My last couple of weeks ‘in the field’ were spent in the Choco región of North West Colombia with the community of ‘Las Camelias’. It’s in what used to be part of the rainforest, but has now become home to field of palm and banana plantations and open fields for cattle grazing.
The community is a mix of Afro-Colombians and ‘mestizos’ (mixed race). Almost 20 years ago the whole area was ‘purged’ by para-militaries allegedly looking for the FARC terrorists. Many innocent people from these communities were killed and the people of Camelias remember seeing bodies floating down the river. They did what most of us would do and fled the area. They lived as refugees wherever they could for several years, but in 2006 decided to return and formed the Humanitarian Zone of Las Camelias, with the help of the Interchurch Commission for Justice and Peace. It is recognized by the Inter-American Court for Human Rights and no arms are allowed within the community. In this way the people were able to return with a measure of security.
However on their return they found that the land where they used to grow all their food had been taken over by palm oil companies and the whole area had become an agro-industrial machine. They bravely went and cut down some field of palm so that they could replant their own crops, and they are still fighting to get the collective ownership of the land.
One aspect of life as a refugee that gets overlooked is education. David is 18 and was a baby when his mother fled with him in her arms. His grandfather and several of his uncles were killed. His family only returned to the area about 7 years ago and he has not been able to complete his education due to the displacement.
That is why ‘Justice and Peace’ have initiated a school for people to complete their senior education. The school runs for one week a month and covers all areas of the Colombian curriculum in order for students to attain their bachillerato. It started about 18 months ago with 30 students and now has 100 ranging in age from 13 to 30. Students come from other communities too, including some indigenous people who travel for several hours for the opportunity to learn.
My task for the week was to teach English!! This was not easy for someone with no proper training as a teacher and very little experience. But we went through the basics of introductions, the verbs ‘to be’ and ‘to have’, talking about family, etc. We played games and the 11th grade even learnt ‘Head, Shoulders, Knees and Toes’! I was readily accepted and addressed as ‘profe’ along with the other (real) teachers who come in for the week on a voluntary basis.
The rules of the Humanitarian Zone apply to the school and those who come from other areas adhere to these rules – no arms, no association with para-military or terrorist groups, no drugs or association with drug dealers, respect for all and equality.

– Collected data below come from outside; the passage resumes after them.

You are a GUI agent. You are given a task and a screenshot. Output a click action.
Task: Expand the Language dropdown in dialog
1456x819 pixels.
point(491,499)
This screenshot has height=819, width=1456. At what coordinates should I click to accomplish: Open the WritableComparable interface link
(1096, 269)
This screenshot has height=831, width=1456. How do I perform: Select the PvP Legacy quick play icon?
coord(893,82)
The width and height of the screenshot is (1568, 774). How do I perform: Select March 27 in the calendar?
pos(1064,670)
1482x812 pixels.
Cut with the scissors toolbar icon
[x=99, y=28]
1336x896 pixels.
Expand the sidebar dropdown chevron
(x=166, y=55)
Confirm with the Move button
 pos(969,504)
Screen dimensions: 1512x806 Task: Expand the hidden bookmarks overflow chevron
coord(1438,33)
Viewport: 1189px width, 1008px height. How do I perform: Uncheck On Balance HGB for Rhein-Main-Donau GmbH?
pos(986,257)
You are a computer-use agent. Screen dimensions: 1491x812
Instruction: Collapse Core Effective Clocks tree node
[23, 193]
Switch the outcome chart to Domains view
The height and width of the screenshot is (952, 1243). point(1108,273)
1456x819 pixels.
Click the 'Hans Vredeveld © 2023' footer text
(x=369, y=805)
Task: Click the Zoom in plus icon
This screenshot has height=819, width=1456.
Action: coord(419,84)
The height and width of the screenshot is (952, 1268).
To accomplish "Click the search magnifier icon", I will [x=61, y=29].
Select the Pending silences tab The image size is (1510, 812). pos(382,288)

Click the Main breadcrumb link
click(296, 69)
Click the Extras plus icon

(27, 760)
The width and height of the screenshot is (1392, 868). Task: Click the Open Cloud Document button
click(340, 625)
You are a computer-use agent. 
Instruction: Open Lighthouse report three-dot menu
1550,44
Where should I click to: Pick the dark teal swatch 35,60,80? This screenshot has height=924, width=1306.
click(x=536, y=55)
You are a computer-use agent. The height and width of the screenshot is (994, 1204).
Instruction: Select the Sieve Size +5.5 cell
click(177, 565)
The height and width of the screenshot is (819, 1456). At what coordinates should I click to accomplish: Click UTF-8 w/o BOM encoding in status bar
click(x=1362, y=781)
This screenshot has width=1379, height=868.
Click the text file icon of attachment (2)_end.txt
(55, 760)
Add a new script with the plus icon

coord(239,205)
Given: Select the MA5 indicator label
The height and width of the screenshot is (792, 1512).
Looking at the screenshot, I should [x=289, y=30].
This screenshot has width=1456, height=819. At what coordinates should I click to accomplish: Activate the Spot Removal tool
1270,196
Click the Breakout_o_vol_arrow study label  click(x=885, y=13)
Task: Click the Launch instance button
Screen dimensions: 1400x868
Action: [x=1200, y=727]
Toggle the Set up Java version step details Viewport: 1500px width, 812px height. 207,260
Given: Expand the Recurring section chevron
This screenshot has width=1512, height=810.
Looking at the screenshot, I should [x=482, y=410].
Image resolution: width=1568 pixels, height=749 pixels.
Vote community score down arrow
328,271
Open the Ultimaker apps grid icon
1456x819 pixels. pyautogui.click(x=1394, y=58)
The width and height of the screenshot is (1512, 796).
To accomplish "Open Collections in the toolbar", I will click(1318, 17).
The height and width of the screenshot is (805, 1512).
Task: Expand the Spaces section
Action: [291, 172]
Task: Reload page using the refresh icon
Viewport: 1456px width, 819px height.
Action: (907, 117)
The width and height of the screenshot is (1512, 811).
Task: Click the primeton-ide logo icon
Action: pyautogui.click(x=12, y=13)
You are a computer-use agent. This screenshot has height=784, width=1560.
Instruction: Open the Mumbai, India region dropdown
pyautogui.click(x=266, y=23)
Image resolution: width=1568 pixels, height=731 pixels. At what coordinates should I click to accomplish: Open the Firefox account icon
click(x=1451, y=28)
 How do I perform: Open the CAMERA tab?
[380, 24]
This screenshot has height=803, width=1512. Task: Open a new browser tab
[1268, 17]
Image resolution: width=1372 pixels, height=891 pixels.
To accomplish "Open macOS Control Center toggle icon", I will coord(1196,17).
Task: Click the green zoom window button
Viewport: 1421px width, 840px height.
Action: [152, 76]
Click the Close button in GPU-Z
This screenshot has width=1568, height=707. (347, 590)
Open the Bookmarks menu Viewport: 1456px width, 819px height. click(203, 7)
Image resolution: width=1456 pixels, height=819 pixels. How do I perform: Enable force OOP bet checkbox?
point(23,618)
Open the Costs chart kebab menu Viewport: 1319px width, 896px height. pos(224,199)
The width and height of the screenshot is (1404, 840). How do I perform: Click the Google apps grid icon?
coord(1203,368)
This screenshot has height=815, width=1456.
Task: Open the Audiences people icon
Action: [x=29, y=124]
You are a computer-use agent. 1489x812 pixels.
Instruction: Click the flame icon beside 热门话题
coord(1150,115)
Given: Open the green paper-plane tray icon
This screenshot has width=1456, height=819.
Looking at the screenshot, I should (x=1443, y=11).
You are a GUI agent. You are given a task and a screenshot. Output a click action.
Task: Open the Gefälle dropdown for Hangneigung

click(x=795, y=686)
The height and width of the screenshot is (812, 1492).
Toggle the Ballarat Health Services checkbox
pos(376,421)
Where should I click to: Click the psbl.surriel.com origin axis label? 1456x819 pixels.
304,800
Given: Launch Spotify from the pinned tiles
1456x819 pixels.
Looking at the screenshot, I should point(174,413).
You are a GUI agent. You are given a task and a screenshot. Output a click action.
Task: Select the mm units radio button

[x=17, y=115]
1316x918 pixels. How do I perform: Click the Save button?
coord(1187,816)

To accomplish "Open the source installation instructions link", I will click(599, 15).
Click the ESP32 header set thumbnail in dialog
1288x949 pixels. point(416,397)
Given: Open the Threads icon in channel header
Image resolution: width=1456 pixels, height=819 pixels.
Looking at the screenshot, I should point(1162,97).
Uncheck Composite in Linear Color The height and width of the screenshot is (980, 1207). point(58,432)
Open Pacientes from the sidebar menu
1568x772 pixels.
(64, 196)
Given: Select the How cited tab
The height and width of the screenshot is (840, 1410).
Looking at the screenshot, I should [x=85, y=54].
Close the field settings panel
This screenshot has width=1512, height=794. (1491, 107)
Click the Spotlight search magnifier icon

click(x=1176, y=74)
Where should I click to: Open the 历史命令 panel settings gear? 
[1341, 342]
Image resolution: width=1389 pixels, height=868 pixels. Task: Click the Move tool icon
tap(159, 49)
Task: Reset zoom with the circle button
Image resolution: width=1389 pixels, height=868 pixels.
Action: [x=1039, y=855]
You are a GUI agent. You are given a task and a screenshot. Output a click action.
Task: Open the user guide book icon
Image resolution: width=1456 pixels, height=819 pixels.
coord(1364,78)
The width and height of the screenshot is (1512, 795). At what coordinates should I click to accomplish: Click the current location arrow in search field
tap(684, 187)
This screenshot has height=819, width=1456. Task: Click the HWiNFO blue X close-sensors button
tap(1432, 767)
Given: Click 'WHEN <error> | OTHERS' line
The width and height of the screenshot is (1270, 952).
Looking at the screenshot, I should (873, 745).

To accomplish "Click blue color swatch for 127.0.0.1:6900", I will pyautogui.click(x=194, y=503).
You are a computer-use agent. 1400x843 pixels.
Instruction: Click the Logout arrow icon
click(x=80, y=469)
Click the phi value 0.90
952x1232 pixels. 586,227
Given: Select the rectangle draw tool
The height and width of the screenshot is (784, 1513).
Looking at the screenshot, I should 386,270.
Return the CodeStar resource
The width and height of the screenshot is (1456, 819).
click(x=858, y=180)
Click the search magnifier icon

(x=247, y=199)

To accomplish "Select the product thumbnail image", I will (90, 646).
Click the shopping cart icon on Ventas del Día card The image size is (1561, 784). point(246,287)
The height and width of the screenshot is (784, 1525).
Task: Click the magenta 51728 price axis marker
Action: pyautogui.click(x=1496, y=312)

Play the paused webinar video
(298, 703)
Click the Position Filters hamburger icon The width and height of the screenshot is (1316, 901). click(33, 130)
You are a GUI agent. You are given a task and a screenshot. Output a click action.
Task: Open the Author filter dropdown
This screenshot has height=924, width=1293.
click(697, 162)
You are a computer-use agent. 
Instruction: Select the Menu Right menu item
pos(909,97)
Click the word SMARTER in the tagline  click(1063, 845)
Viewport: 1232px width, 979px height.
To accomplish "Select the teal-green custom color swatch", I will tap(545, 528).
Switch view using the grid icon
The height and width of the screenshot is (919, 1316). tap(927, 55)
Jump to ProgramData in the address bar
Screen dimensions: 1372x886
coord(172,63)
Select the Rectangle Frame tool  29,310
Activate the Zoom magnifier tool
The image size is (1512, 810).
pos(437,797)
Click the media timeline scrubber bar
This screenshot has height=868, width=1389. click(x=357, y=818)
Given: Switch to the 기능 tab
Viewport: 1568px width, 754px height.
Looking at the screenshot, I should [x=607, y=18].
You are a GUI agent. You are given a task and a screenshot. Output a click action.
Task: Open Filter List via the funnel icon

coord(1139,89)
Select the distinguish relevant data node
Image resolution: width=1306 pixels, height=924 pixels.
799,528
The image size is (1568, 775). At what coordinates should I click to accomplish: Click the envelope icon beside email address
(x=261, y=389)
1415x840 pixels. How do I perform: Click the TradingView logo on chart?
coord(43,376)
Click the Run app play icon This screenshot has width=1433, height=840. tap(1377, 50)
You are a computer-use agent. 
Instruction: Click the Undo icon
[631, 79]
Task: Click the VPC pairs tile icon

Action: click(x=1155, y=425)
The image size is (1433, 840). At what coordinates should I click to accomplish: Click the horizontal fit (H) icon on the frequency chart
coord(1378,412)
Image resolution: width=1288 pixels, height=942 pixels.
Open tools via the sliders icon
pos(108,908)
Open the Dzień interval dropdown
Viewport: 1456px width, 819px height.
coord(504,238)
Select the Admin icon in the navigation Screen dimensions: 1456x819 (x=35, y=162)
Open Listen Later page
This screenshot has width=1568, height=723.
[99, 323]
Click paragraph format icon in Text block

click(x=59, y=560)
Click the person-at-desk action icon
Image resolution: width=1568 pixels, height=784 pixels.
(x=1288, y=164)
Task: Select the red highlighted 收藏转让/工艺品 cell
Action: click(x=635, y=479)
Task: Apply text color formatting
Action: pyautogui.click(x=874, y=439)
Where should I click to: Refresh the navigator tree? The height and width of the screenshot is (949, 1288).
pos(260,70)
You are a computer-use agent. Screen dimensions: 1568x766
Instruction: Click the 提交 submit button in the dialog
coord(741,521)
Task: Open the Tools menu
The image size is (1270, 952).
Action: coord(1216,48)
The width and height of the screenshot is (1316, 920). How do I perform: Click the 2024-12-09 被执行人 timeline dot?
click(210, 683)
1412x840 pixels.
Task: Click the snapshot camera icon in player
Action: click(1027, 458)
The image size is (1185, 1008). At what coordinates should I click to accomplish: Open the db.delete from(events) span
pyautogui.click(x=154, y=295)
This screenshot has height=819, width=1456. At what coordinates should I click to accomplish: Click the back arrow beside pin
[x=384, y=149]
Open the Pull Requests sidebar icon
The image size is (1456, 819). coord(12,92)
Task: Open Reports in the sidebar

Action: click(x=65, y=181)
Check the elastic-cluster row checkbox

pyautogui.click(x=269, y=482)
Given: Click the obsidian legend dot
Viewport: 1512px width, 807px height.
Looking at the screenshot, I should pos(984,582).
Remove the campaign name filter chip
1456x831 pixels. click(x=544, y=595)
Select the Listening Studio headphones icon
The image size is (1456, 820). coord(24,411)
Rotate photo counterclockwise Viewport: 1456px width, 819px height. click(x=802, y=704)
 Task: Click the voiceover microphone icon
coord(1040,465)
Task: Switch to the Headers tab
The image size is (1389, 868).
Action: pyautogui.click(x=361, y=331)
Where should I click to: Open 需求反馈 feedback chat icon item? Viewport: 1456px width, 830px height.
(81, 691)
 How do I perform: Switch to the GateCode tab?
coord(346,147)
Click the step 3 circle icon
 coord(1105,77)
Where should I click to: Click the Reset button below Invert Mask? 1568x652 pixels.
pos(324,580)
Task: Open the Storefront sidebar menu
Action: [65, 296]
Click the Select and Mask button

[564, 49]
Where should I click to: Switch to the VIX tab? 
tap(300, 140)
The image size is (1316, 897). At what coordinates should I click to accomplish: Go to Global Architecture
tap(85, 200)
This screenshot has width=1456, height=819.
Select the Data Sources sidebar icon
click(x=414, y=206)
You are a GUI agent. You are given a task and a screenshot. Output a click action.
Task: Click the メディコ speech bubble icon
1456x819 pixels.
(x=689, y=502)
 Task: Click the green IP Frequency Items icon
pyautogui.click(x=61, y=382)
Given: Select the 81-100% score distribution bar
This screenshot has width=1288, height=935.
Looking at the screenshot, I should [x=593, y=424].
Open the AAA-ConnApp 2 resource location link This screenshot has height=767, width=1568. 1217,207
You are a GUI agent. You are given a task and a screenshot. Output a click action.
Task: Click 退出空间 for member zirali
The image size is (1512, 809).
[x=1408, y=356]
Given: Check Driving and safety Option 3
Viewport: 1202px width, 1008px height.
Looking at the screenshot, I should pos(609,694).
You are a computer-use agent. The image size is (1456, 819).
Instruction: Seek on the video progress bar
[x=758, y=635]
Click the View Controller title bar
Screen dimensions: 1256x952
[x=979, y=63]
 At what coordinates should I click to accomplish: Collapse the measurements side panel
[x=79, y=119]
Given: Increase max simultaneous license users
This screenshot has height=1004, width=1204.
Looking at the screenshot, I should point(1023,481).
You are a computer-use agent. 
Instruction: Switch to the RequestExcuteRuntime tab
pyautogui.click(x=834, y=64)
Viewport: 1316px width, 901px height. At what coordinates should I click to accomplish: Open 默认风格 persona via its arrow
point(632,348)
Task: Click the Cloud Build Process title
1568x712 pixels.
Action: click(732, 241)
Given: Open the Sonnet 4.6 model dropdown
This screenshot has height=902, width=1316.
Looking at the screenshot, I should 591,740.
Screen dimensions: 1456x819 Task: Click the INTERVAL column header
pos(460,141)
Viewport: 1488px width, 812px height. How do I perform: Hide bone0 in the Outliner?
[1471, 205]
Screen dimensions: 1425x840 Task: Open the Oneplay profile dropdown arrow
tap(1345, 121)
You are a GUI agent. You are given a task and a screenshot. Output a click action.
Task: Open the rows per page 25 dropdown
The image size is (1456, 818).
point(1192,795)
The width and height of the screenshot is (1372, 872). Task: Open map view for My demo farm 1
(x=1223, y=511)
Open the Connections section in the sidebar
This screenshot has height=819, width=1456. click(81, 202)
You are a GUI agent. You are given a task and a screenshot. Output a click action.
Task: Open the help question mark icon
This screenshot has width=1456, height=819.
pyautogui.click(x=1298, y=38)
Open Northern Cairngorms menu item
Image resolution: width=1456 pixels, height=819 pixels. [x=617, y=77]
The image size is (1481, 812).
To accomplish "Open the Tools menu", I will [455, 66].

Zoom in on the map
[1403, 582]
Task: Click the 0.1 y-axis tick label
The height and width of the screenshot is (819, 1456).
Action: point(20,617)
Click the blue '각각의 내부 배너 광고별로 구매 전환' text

The students also learn about their local history and hear accounts of those who were affected by the displacement – it’s important to keep the memories alive and that the stories are passed on – it’s now part of who they are.
It was a wonderful experience to be part of giving something back to these young people that was taken from them – the right to education. This will give them more possibilities and potential for their future.